Pull out every line of the items below that contains the string "Open", matching case exactly.

* Stored data:
• • • •
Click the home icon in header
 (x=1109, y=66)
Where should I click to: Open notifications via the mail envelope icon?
• • • •
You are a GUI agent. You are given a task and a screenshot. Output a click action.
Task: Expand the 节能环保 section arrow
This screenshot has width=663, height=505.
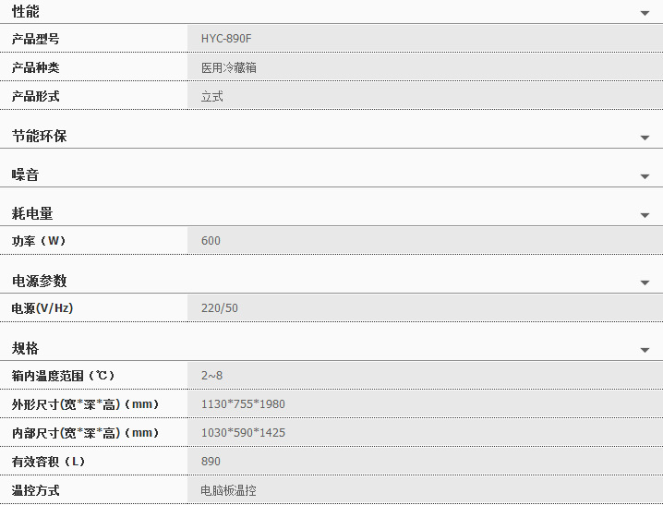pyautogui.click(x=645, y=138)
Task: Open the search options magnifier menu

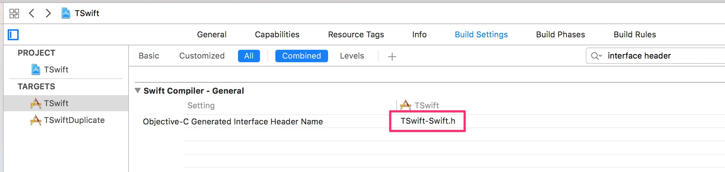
• • • •
* Reply to the task:
Where should I click to: Open notifications via the mail envelope icon?
Task: Open the search options magnifier menu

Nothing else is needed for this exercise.